--- DATA FOR THIS EXERCISE ---
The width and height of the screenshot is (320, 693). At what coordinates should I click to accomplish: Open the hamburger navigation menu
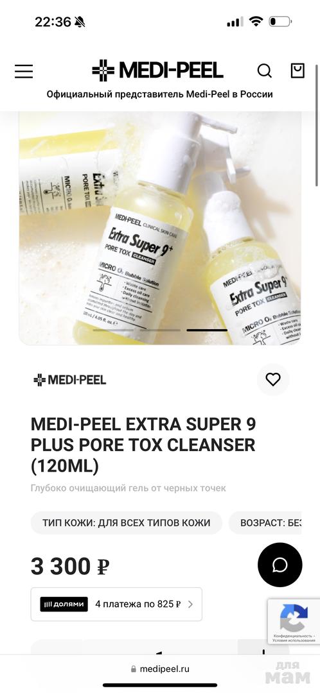24,71
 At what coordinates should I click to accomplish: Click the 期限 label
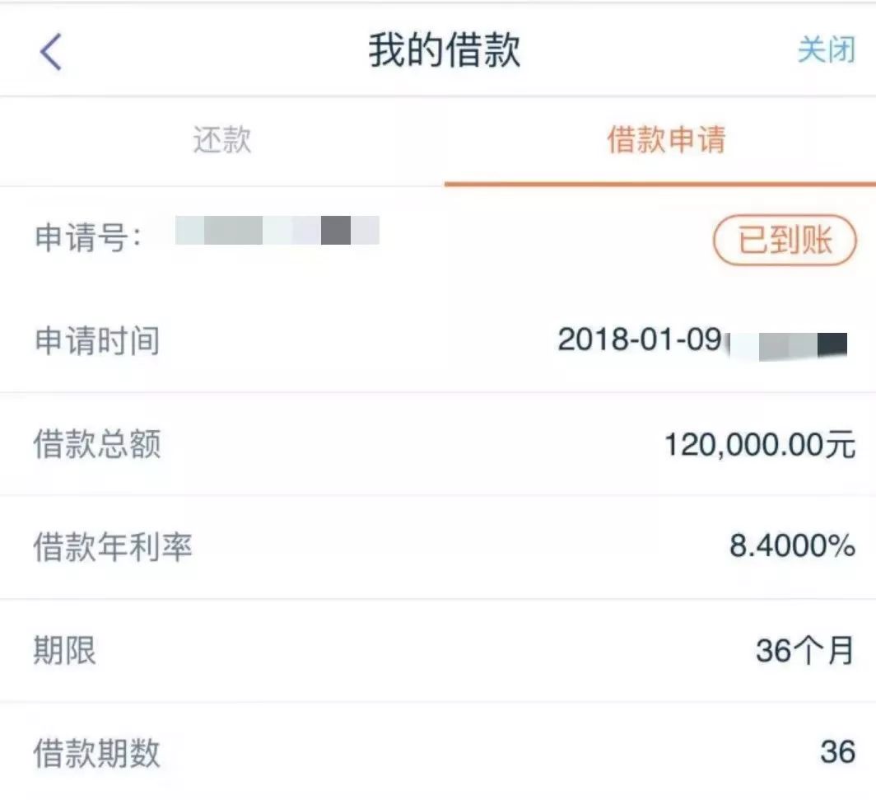(x=64, y=651)
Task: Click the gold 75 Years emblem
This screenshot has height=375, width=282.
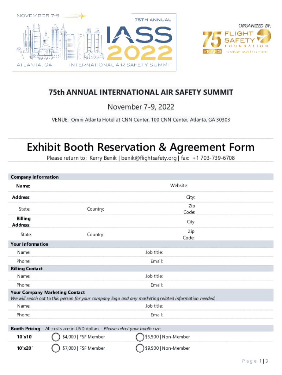Action: 212,42

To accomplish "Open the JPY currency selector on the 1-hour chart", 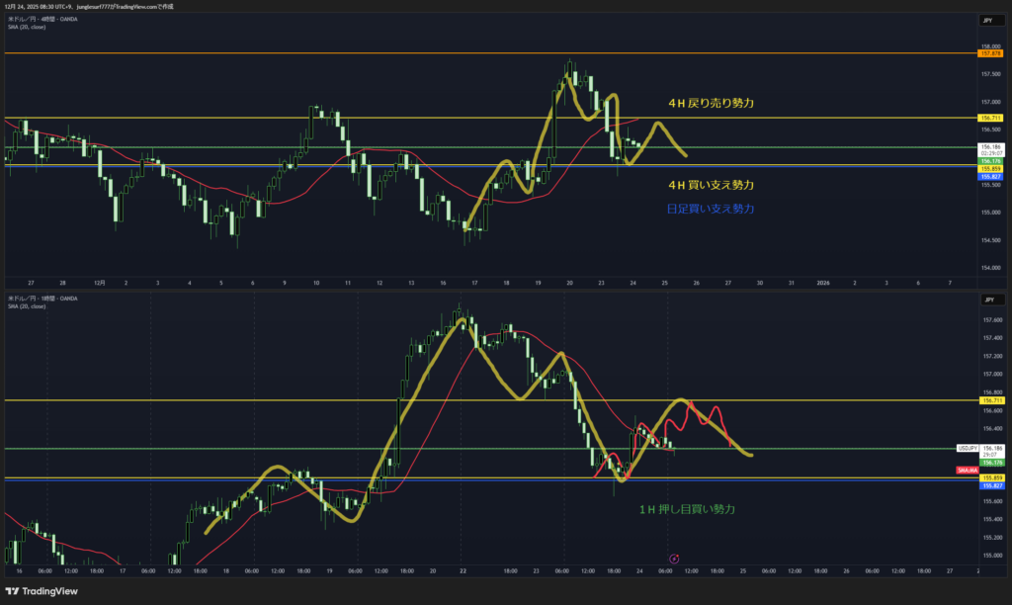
---
■ ABOUT THIS TASK ■
The records above should be returned exactly; no image belongs in the copy.

■ RESULT FOR THIS TASK ■
The width and height of the screenshot is (320, 693). At what coordinates should I click to accomplish: Open the hamburger navigation menu
24,71
 At what coordinates should I click to accomplish: Click the 期限 label
(x=64, y=651)
Task: Click the gold 75 Years emblem
This screenshot has height=375, width=282.
Action: 212,42

To accomplish "Open the JPY currency selector on the 1-hour chart", 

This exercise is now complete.